Tratar de enseñar a una persona cómo ver las cosas es como intentar decirle, paso por paso, cómo enamorarse o cómo disfrutar de su vino favorito. “O lo hace o no lo hace, no hay más que hablar”, sentenció, al respecto de la capacidad de observación, el escritor, pensador y naturalista estadounidense John Burroughs (1837-1921) en su hermoso ensayo El arte de ver las cosas, publicado hace más de siglo y medio.
Los secretos del buen observador están escondidos en una mecánica bastante simple —no fácil– y que no puede transmitirse mediante normas y preceptos. Es más bien, explica Burroughs, “un componente esencial en el ojo y el oído, es decir, de la mente y el alma, de los que éstos son sus órganos”. El arte de observar no puede enseñarse, no está en un manual, no existe un instructivo para adquirirlo. Teniendo en cuenta esto, no es de extrañar que la mayor parte de la gente carezca de esta sensibilidad, herramienta que, por otro lado, quizá tenga alguna utilidad, pero casi nadie echa de menos.
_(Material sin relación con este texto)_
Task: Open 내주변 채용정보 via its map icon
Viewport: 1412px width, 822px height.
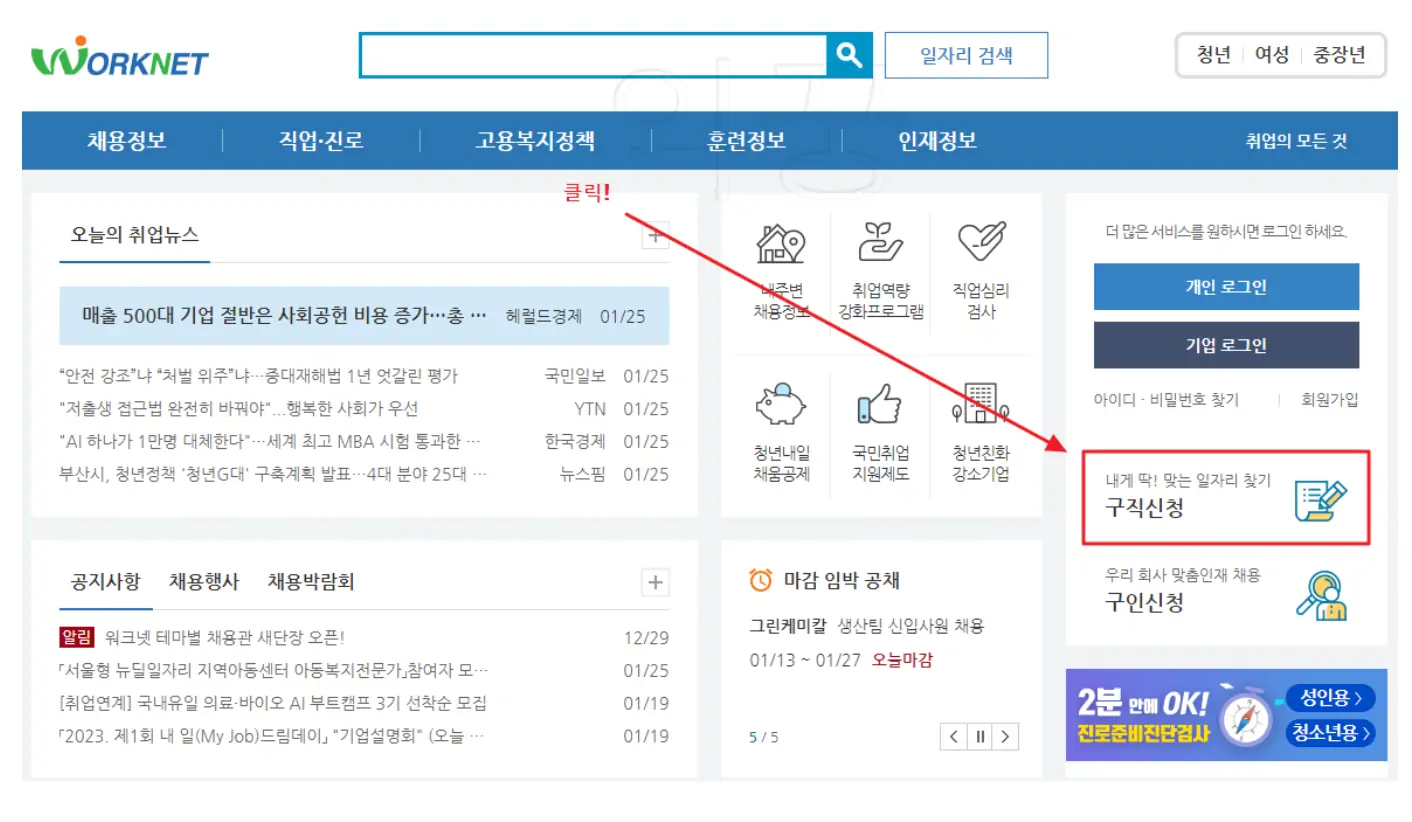Action: coord(780,245)
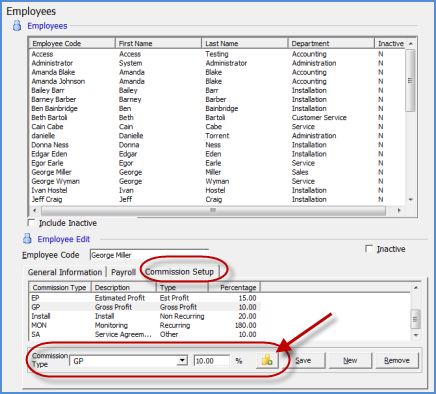
Task: Click the commission percentage input field
Action: 212,361
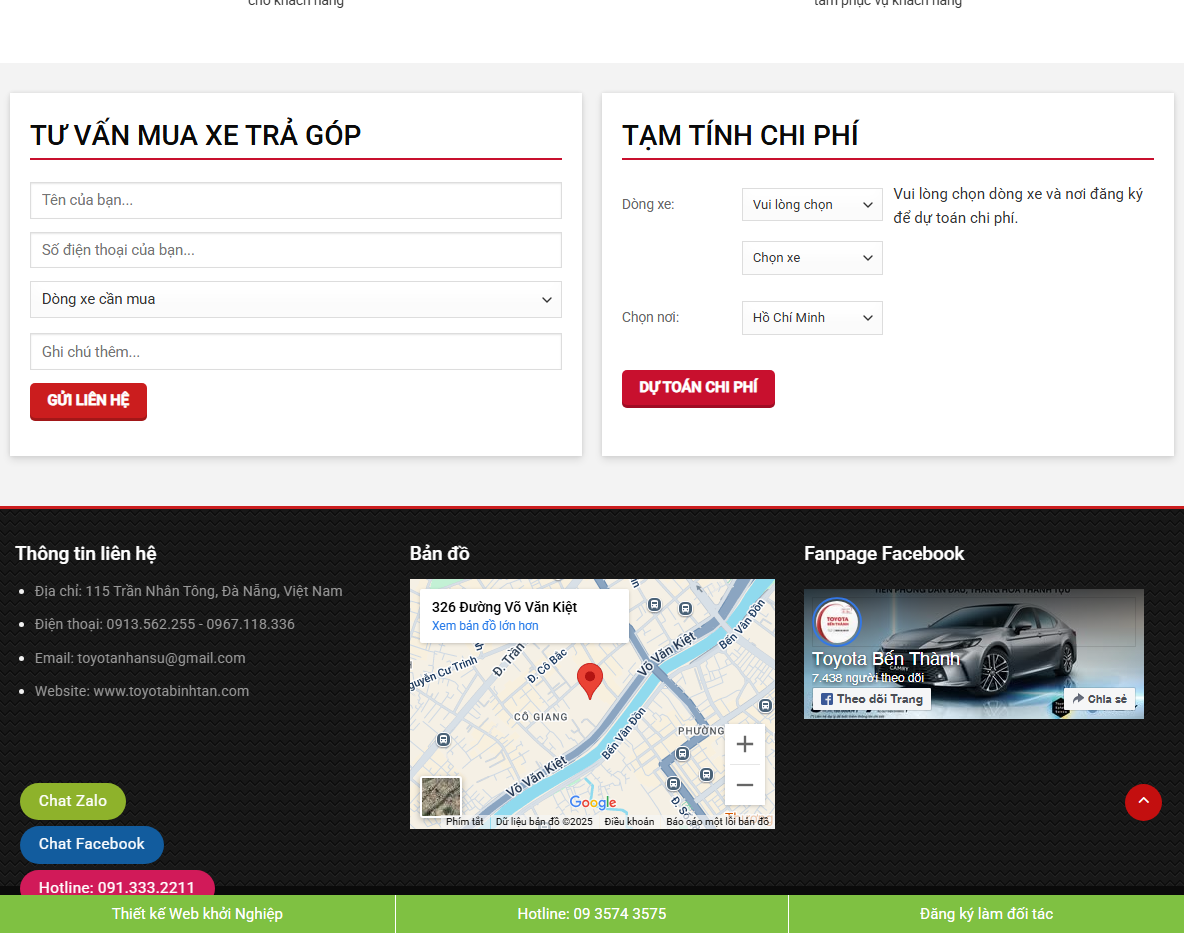Click 'Đăng ký làm đối tác' footer item

pyautogui.click(x=986, y=913)

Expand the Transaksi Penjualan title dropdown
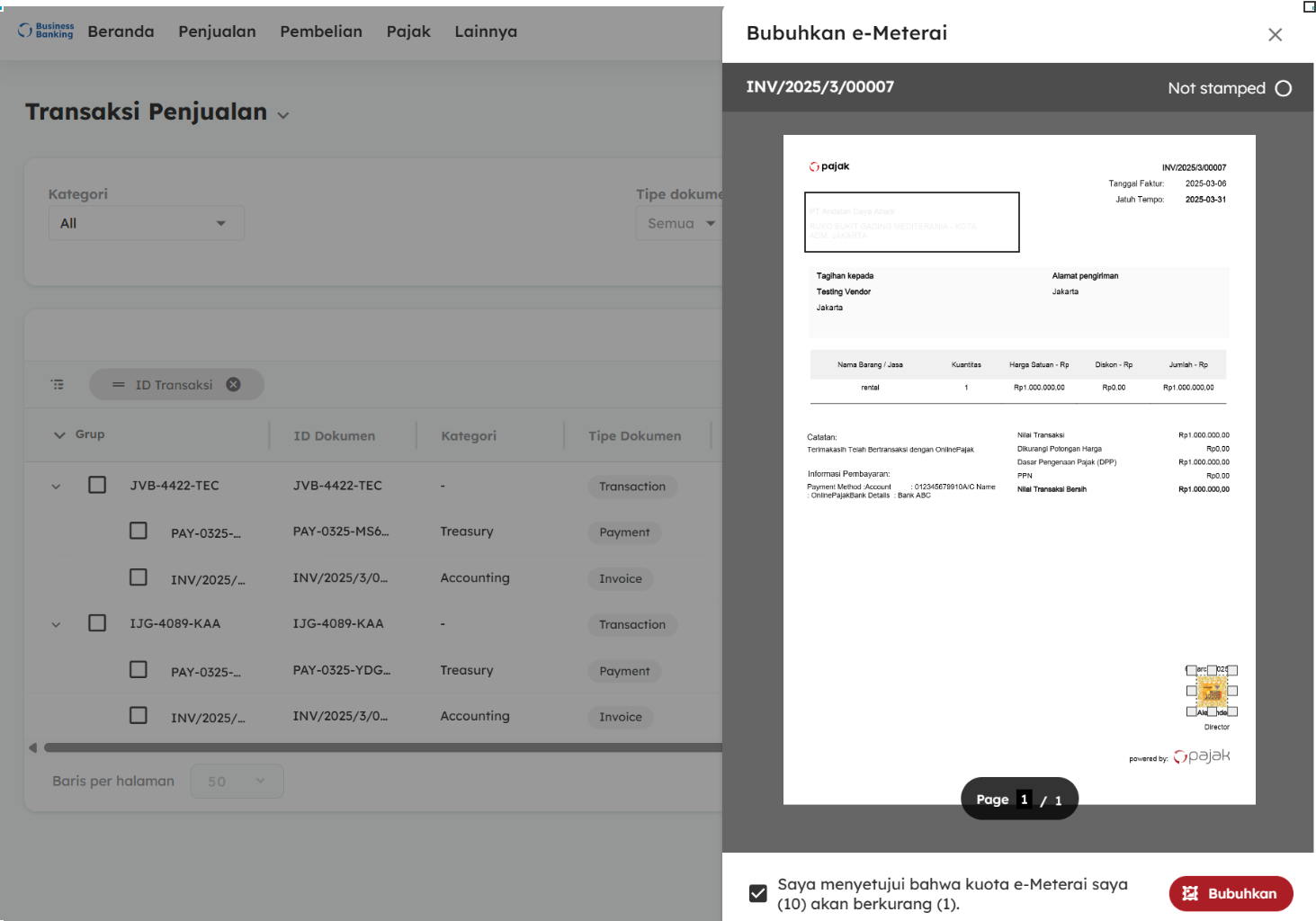pyautogui.click(x=283, y=115)
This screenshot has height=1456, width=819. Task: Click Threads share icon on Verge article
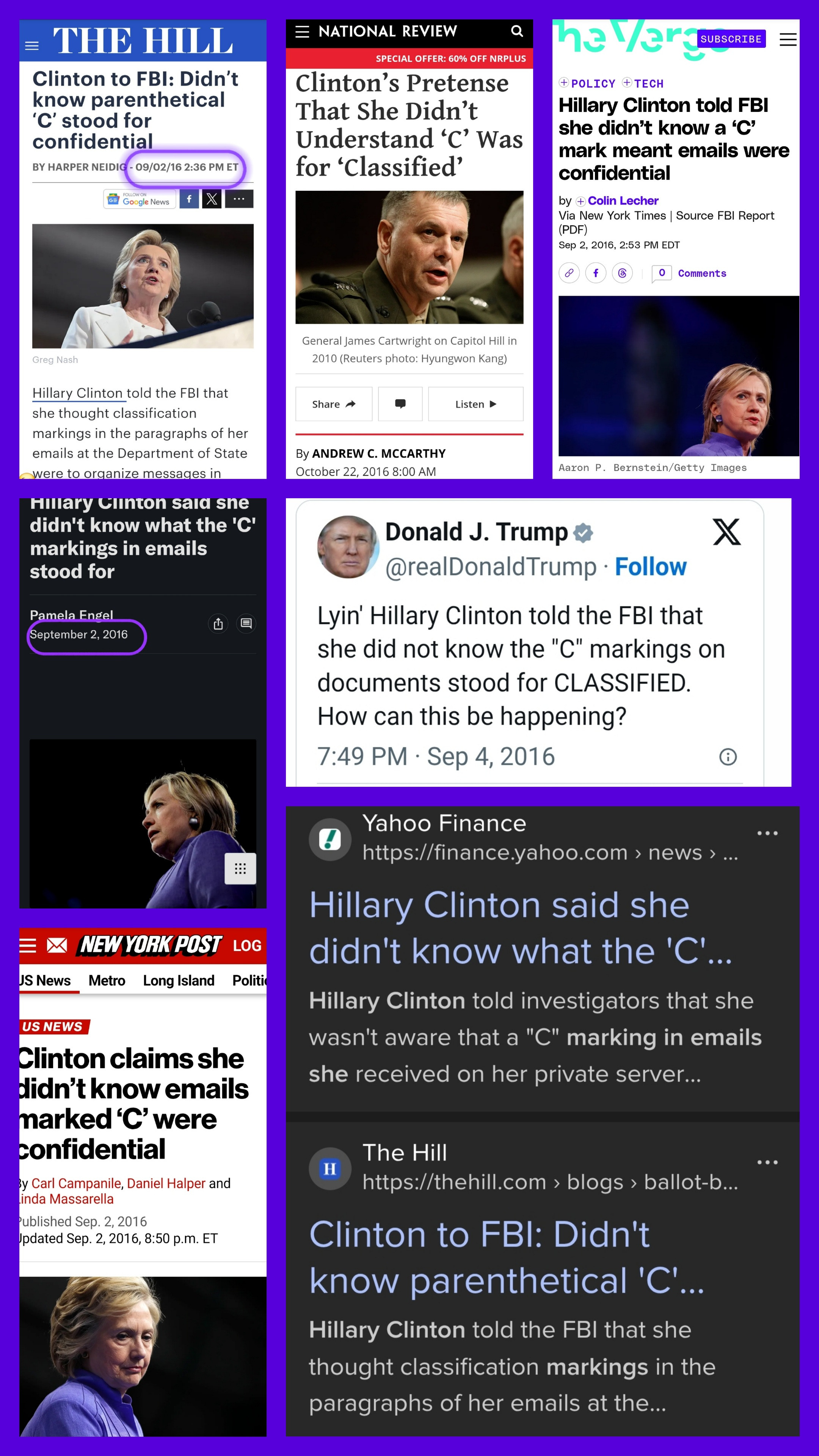coord(622,273)
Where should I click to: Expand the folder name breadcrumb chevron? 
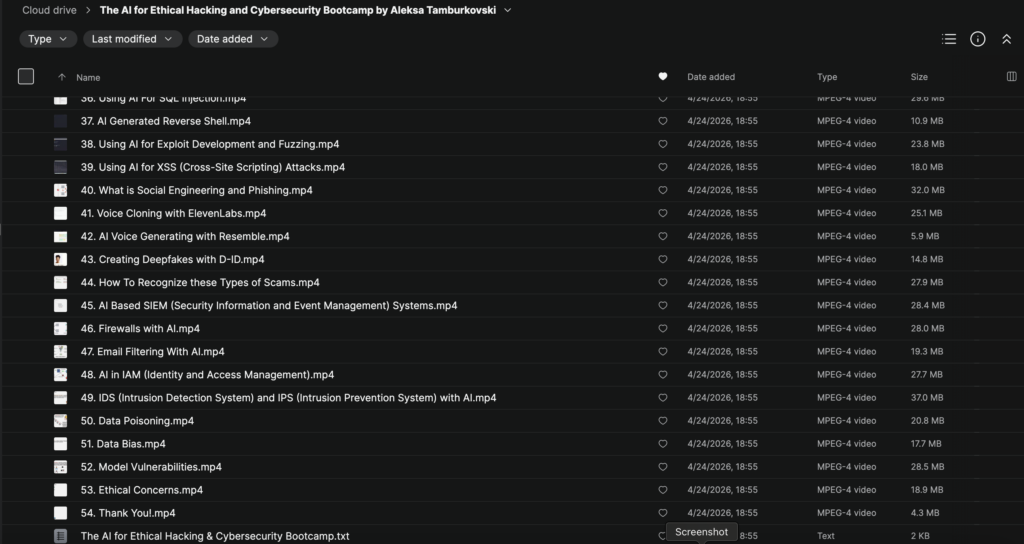point(508,10)
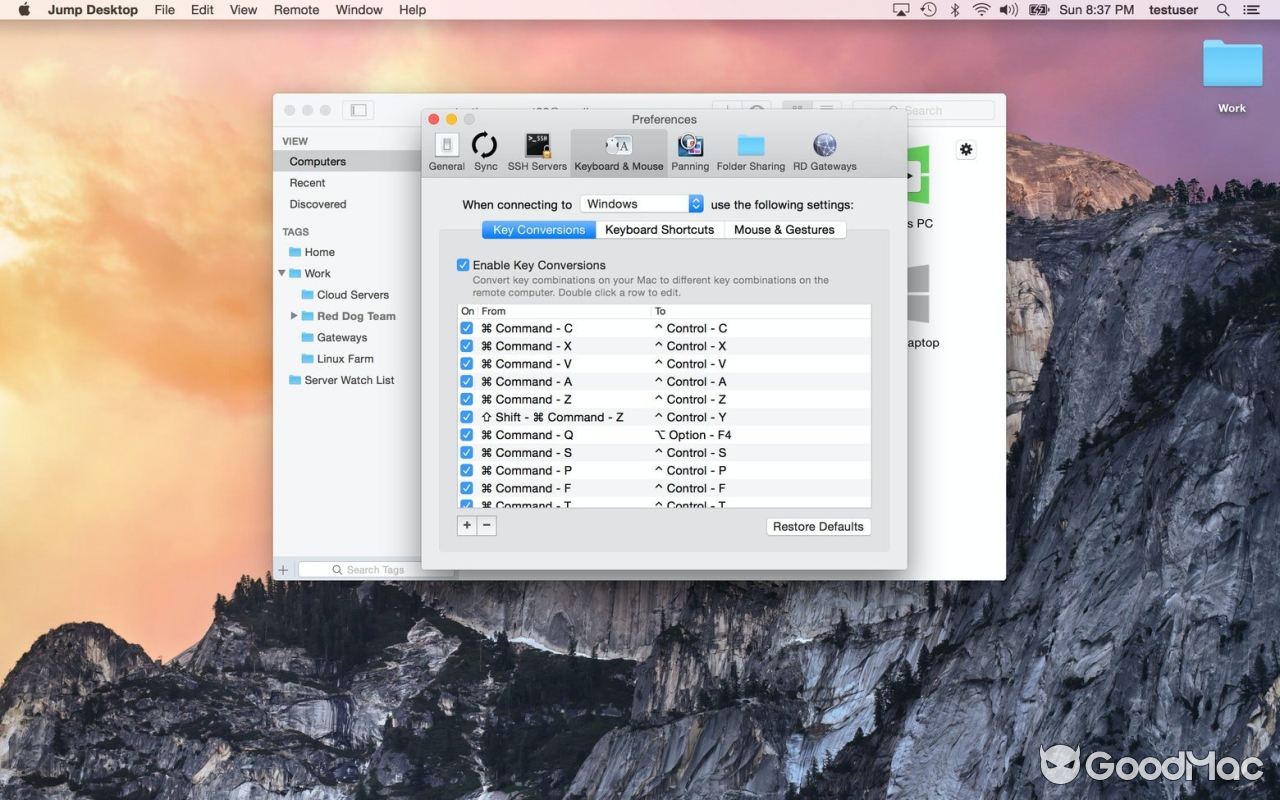Open the gear action menu in the browser window
Screen dimensions: 1280x800
(x=965, y=148)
Es así como me he topado con diversas curiosidades que viven en la ciudad, al paso siempre presuroso de las personas, pero que casi nadie considera que tengan algún valor más allá de lo anecdótico. Para muchos, esas curiosidades forman parte del paisaje desde siempre. Y si un día ya no están, ¿a poco estaban ahí?
Pongamos un ejemplo para abrir este espacio de naturaleza fisgona: hace unos meses circulaba en taxi por la avenida Pantitlán, en Ciudad Nezahualcóyotl, ese municipio mexiquense de larga tradición popular y uno de los más poblados del país. En el cruce con avenida Cuauhtémoc, a la altura de la colonia Volcanes, existe un peculiar y desvencijado anuncio en el segundo piso de un edificio comercial de tres pisos. El letrero dice con mayúsculas: FOTOS DE DIFUNTO URGENTES EN 24 HORAS. La frase se encuentra entre dos fotografías retocadas en las que aparecen, con su aura lumínica artificial, dos personas ya fallecidas, una por lado: un señor de unos 45 años con gesto impertérrito que tiene a su izquierda a un apacible Jesús de Nazareth y una dulce anciana de cabello plateado, acompañada por la figura de San Francisco de Asís. Así es como los retocadores trabajan: ponen a los muertitos al lado de una imagen celestial. Para los deudos, supongo, esa foto burdamente truqueada es una especie de garantía de que el alma de su familiar no baila sobre la lumbre del infierno, sino encima de una angelical, mullida y blanquísima nube.
En fin que, debido a la impresión que me causó el anuncio de marras, le tomé una foto con mi teléfono celular. Ya con la imagen guardada me pregunté varias cosas: ¿el negocio seguirá funcionando, quién acude a él? ¿Cuándo apareció en México esta modalidad de retocar difuntos? ¿Con qué equipo se lleva a cabo el retoque? Y sobre todo: ¿Quién a su paso por esa transitada vialidad levanta la vista y observa el letrero? Si hay personas que lo han visto, ¿cuántas de ellas considera acudir al local a pedir el servicio? ¿Cuántas lo echaran de menos cuando un nuevo propietario lo arranque tras tantos años de servicio?
Yo, personalmente, tenía una referencia sobre este tipo de necrológico oficio luego de leer Arenas movedizas, la autobiografía del célebre narrador sueco Henning Mankell (1948-2015). En un pasaje del libro publicado un año antes de su muerte, Mankell hace referencia a un retrato al óleo que Jonas Durch pintó en 1770. En el cuadro aparece una familia completa, pero lo sobrecogedor de la pintura es que en ella aparecen no sólo las personas vivas, sino también los niños que para el momento de la creación del cuadro estaban muertos. Todos los niños –los que respiran y los difuntos– están reunidos alrededor del padre y de la madre. Varones por un lado, mujeres por el otro. Los vivos, describe Mankell, “dirigen la mirada al espectador. Hay varios que sonríen con reserva, quizá con timidez. Pero los niños muertos están retratados con la vista apartada a medias o con la cara parcialmente oculta tras la espalda de los vivos. De uno de los niños muertos sólo vemos el pelo y un ojo. Es como si se esforzara desesperadamente por estar con los demás”.
Estos ritos fúnebres para preservar la memoria familiar a través de una imagen retocada me parecen añejos y solemnes, pero también francamente aterradores. Y ustedes, amables lectores, ¿tienen fotos o retratos de difunto en casa?